# [Problem to work on]
Filter the material, keeping only lines with the word "computer".

# [Excerpted data]

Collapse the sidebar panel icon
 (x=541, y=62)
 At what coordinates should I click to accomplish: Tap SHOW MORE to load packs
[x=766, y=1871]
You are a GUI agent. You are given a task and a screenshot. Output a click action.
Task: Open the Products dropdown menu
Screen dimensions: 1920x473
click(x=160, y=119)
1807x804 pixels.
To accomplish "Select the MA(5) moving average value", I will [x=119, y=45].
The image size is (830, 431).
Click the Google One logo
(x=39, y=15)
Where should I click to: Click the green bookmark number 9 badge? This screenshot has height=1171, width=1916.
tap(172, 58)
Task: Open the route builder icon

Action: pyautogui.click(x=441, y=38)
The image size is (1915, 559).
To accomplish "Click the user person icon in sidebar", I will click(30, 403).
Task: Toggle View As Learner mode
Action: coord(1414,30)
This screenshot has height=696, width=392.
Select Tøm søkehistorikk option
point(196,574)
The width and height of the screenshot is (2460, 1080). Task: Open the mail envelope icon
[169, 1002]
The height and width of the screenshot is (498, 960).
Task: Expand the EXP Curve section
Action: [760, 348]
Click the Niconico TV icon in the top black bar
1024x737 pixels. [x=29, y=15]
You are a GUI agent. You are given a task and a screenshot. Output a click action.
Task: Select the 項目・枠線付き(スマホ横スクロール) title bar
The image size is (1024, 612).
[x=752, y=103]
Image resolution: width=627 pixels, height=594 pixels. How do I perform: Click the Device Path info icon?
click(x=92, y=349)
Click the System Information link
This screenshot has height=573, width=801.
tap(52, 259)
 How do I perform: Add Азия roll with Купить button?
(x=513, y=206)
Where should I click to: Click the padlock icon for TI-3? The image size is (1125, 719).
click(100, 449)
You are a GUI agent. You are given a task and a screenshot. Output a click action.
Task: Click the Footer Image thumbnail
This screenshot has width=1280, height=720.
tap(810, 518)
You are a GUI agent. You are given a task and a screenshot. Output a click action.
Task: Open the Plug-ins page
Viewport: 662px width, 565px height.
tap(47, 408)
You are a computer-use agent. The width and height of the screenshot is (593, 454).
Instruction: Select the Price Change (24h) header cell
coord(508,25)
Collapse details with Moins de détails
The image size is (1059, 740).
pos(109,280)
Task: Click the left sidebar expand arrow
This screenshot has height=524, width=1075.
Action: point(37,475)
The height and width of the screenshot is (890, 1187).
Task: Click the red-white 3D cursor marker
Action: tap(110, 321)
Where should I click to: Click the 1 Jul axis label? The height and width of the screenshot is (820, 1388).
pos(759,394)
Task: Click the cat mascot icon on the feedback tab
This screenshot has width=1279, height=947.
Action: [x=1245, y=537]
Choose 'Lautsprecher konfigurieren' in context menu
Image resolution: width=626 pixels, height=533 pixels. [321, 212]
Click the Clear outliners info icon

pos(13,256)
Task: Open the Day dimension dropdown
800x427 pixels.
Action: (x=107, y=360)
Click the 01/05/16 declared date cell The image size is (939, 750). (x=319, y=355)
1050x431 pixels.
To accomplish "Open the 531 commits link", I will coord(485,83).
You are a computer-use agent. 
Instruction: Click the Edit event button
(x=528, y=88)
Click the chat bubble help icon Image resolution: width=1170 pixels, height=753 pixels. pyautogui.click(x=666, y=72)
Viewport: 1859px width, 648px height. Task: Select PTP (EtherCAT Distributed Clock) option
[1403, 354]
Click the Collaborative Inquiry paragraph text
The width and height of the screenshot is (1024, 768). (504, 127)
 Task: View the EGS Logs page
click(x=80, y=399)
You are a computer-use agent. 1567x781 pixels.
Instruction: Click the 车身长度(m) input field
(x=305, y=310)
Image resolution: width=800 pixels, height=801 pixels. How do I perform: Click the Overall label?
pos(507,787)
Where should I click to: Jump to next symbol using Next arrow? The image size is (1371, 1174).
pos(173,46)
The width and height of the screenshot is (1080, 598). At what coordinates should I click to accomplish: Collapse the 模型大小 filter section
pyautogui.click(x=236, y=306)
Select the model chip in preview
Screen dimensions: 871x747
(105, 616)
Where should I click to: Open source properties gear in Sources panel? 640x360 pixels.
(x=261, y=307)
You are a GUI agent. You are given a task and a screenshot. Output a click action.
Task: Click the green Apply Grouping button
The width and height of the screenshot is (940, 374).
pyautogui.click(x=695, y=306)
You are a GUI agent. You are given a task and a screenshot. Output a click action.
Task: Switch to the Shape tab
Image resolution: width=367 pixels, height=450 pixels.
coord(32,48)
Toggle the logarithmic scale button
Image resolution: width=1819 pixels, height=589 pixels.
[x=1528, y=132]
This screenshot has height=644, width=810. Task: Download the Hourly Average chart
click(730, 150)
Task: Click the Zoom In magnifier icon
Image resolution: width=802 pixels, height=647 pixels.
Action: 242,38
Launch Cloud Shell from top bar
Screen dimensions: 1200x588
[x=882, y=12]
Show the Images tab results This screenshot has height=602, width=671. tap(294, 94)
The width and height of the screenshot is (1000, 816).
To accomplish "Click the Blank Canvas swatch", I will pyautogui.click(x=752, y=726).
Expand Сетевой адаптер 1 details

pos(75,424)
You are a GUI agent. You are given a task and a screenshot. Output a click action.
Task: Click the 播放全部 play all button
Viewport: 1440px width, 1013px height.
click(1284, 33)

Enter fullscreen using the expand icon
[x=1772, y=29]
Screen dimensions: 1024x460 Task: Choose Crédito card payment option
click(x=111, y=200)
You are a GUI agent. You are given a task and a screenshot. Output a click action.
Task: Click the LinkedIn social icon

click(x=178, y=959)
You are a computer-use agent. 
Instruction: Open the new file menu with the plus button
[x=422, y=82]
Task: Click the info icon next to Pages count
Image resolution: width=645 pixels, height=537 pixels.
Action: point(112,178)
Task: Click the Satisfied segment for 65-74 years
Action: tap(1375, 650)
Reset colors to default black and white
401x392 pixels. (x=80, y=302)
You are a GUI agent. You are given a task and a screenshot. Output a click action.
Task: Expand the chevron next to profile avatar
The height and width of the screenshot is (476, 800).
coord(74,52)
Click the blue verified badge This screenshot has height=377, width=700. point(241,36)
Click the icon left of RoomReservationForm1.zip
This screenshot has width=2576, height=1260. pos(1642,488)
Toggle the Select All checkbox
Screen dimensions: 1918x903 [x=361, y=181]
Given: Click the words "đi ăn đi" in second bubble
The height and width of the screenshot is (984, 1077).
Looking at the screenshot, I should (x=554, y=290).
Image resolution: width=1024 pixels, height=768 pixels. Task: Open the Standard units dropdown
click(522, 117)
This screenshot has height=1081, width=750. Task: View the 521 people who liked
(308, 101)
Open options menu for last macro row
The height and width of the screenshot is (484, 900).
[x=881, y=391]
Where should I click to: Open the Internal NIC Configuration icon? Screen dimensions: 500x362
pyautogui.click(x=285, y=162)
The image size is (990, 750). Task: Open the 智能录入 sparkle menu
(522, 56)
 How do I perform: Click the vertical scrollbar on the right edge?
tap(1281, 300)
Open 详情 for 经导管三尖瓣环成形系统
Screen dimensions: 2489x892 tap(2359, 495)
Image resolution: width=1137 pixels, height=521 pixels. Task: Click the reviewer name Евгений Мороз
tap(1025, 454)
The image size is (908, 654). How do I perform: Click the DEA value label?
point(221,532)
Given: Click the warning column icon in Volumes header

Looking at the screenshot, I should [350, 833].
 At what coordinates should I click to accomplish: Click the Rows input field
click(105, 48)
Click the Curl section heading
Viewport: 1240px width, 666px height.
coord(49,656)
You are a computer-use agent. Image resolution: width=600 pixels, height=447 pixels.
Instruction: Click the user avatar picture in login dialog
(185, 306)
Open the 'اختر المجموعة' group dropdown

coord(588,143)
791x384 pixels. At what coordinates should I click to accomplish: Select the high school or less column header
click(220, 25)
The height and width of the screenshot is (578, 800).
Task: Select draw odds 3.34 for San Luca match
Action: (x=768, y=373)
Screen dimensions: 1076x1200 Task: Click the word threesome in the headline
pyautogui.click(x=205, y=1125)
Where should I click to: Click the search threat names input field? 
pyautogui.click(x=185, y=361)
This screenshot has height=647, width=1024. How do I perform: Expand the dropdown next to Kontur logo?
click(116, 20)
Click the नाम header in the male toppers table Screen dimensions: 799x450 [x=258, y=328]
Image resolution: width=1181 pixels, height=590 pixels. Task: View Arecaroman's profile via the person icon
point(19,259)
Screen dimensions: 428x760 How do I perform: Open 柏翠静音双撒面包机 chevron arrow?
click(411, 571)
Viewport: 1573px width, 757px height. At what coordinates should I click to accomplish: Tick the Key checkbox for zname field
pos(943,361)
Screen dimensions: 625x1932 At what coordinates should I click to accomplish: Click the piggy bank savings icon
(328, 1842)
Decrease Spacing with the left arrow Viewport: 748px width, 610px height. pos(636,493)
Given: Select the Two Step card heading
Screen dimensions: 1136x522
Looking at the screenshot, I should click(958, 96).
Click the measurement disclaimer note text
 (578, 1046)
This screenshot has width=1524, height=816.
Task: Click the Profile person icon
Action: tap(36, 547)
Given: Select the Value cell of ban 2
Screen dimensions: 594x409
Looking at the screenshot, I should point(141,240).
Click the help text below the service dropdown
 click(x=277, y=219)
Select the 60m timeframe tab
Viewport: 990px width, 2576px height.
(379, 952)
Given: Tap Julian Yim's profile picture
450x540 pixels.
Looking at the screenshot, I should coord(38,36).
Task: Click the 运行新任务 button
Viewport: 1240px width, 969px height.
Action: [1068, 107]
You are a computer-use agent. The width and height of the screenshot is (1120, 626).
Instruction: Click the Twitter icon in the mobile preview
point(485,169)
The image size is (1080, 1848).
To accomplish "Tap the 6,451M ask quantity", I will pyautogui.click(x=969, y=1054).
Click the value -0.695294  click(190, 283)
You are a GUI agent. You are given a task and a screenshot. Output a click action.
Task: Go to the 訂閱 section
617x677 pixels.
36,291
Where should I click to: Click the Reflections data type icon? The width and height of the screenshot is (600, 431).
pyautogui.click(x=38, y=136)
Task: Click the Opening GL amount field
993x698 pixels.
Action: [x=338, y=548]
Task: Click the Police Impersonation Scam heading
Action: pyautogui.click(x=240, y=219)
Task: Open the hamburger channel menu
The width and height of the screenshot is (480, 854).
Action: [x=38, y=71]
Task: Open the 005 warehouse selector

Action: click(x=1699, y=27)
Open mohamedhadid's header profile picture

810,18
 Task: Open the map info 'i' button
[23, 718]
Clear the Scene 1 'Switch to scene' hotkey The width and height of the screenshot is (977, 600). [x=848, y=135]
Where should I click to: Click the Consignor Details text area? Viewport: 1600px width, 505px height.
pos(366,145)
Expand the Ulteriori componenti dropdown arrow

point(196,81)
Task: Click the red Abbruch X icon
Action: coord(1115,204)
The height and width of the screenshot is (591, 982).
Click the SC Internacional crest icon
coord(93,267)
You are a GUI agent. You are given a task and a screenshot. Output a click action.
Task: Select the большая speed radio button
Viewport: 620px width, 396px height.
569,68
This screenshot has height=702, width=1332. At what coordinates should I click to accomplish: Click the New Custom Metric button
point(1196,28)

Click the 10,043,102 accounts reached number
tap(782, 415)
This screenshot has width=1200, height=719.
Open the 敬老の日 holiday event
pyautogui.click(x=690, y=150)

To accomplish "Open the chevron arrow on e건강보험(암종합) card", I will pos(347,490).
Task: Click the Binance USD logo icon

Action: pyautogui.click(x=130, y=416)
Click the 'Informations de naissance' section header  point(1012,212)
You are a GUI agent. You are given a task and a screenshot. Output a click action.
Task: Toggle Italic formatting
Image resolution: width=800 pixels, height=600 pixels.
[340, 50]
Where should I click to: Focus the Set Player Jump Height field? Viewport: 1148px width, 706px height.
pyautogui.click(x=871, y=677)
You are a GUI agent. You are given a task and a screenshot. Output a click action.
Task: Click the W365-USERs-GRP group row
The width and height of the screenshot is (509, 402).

# [Task output]
You are a computer-use agent. The width and height of the screenshot is (593, 454).
You are a computer-use agent. 
You are a computer-use agent. 1567x781 pixels.
You are a computer-use agent. 
You are a computer-use agent. Image resolution: width=600 pixels, height=447 pixels.
You are a computer-use agent. The width and height of the screenshot is (1120, 626).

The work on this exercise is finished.